Posted November 1st, 2011
Written by RPD Staff

From finding our car keys to helping us find our way home, smartphones have revolutionized the way we live. Sadly, new technological advances bring with them thieves who are ready to capitalize on a new opportunity.

Phone scams have taken on a new identity; tech-savvy criminals are finding ways to hack into applications from mobile phones and wireless devices. These crimes are happening right under the noses of those who own these gadgets.

The newest applications allow users to start their vehicles from a remote location. The OnStar RemoteLink app is currently used by car owners to start late-model GM, BMW and Mercedes vehicles. Recent news from computer security teams who were assembled to test the security of these devices has suggested that users are vulnerable to hacks.

Computer security researchers Don Bailey and Mathew Solnik from iSec Partners are in the business of spotting potential security threats before they occur. They recently produced a video detailing how they were able to unlock and start the engine of a car they did not own while in a remote location from their laptop. In only two hours, the two discovered how to intercept the wireless messages being sent from the applications.

Bailey discussed his technique as “war texting”, which involves traveling through cities searching for wireless data. The system is not as easy as it sounds, though. The criminals would have to locate the cars utilizing the mobile applications and connect with them wirelessly. The cell phone involved in the communication connects to a server and numerical keys are transferred for authentication purposes. The security team was able to look at the messages being sent from the mobile phones. “We reverse-engineer the protocol and then we build our own tools to use that protocol to contact that system,” Bailey said.

Bailey will not reveal the two software products they hacked until the software companies develop updates to correct the issues presented.

The issue spreads far beyond remote startup, however. In a world of electronic picture frames and smart meters, wireless technology has exploded in recent years. Mobile networking is evident in many sectors which raises a cause for concern since security is often an afterthought. Furthermore, the development of open source tools has enabled hackers to more easily set up their own test networks.

Bailey grows more concerned about the safety of mobile devices.
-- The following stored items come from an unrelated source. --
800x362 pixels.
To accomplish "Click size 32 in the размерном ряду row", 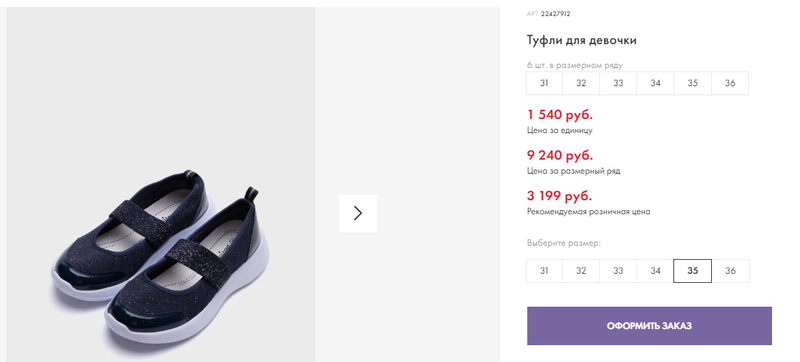I will (x=581, y=83).
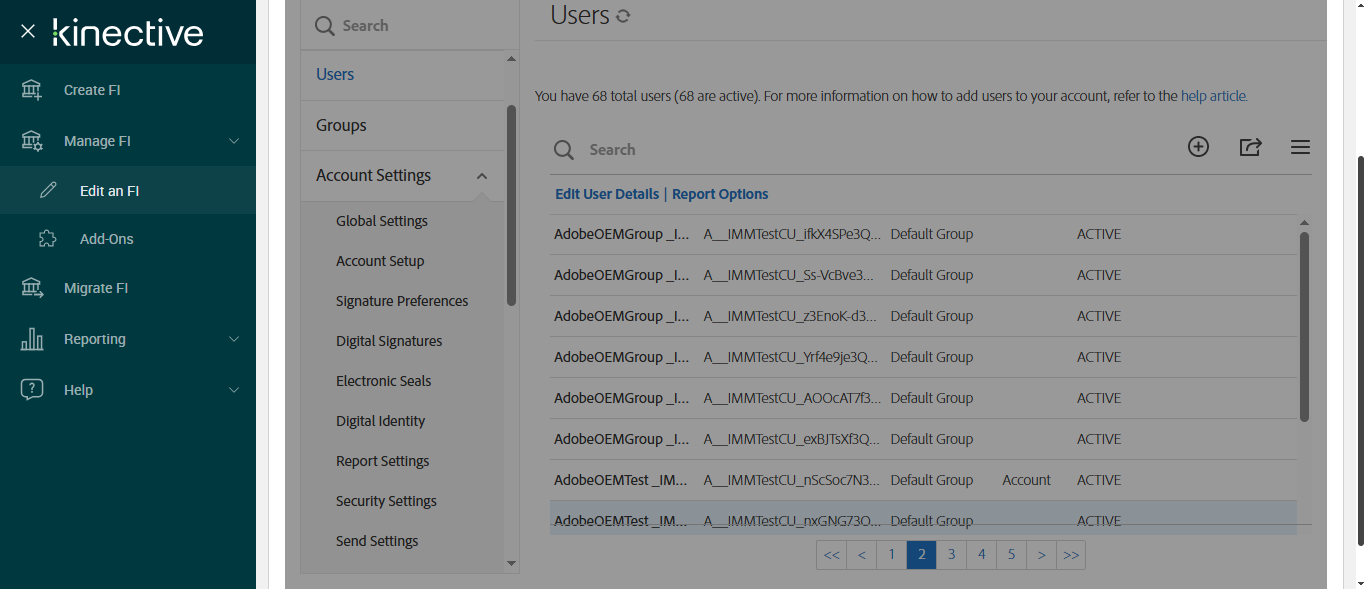Open the users list hamburger menu
Image resolution: width=1366 pixels, height=589 pixels.
(x=1300, y=148)
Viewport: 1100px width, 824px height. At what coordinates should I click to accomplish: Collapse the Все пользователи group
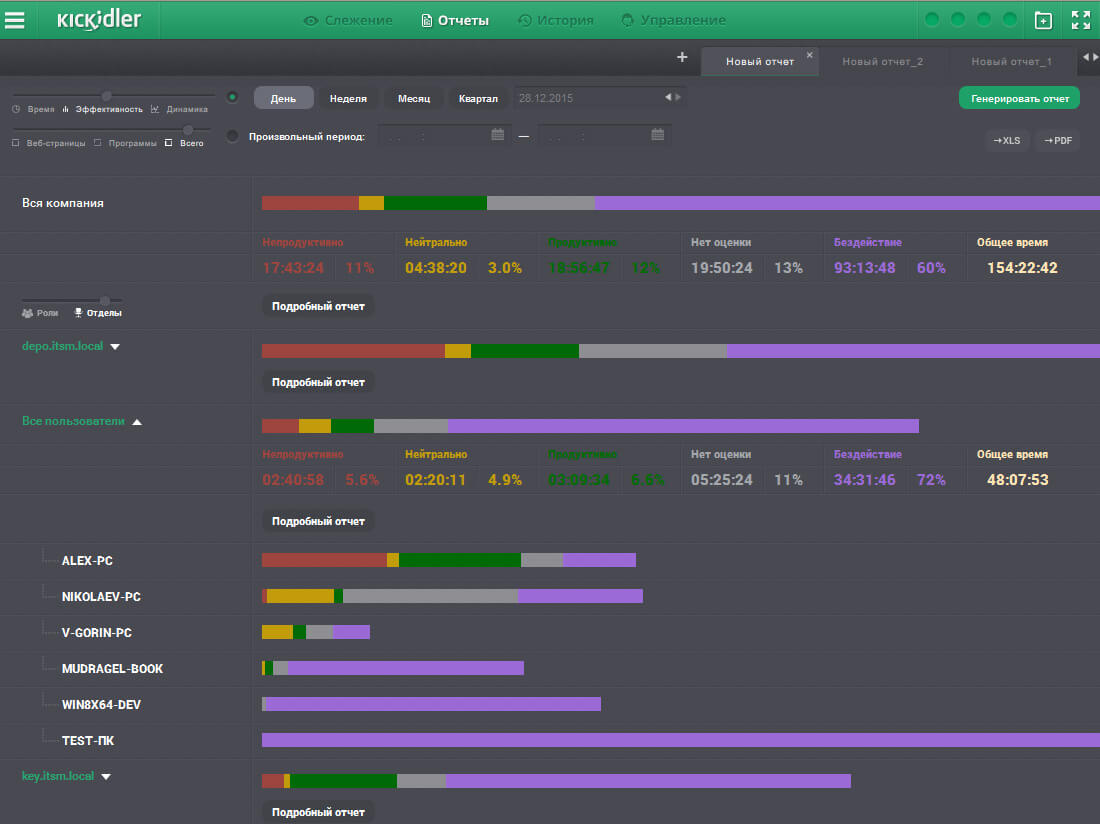[x=137, y=422]
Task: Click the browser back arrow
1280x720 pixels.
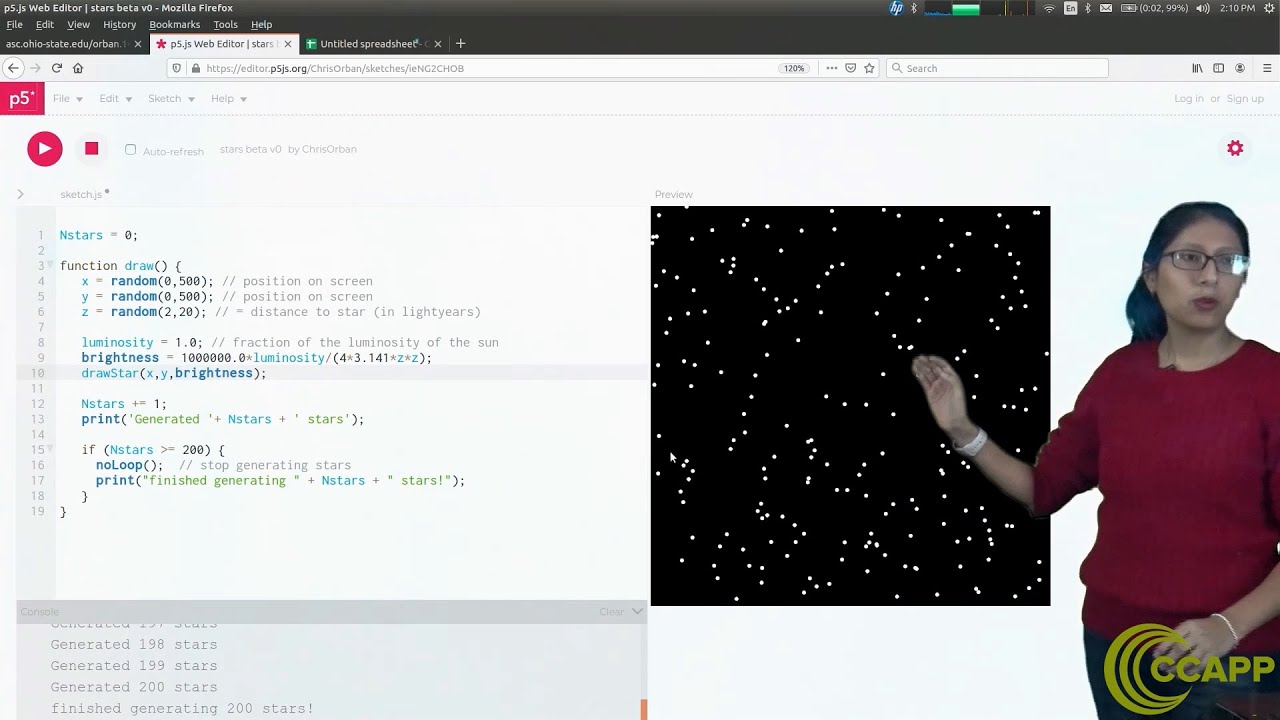Action: tap(13, 68)
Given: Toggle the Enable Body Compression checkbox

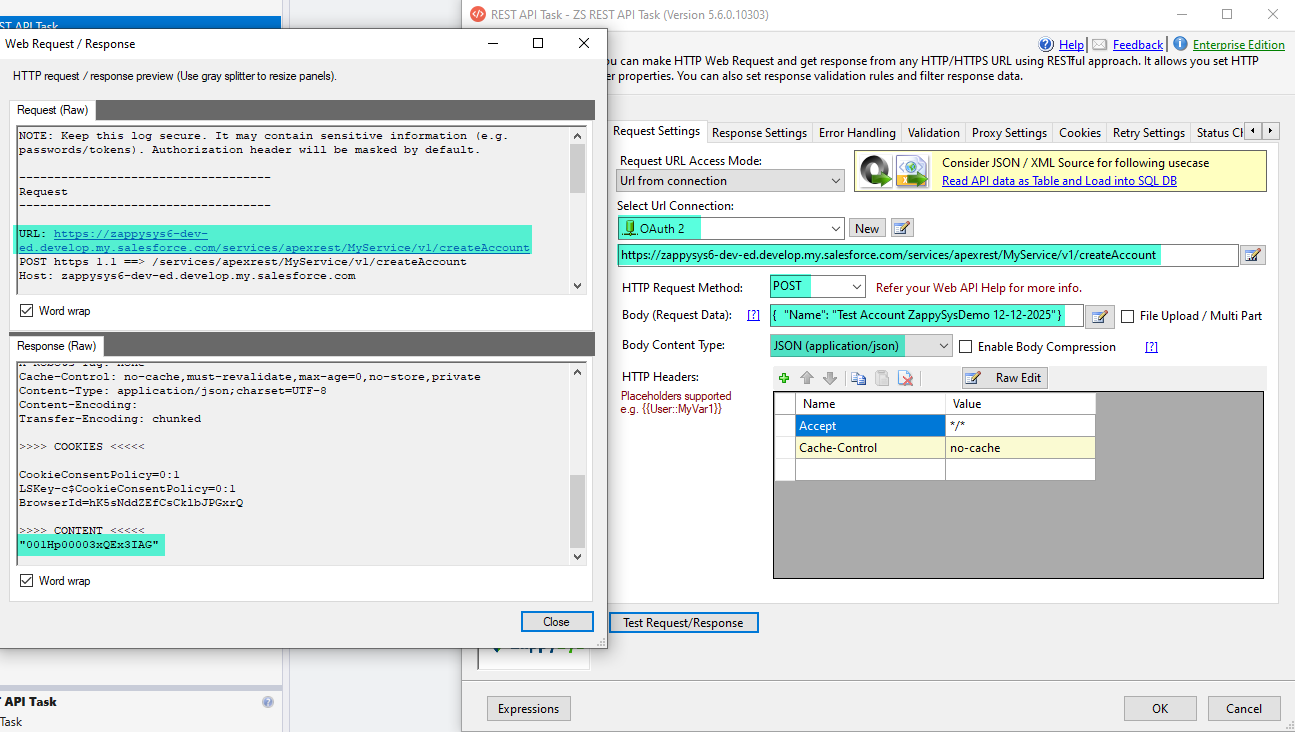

Just a few months back, he used the same techniques to hack into Zoomback’s personal locator device. Bailey fears that these threats extend far beyond what people realize due to the hundreds of products that have not yet been tested for security purposes. “This architectural flaw expands to so many engineering industries,” he said.

Further testing will ensue on more of these applications involving remote car starts and the vulnerable software companies will be notified of the results.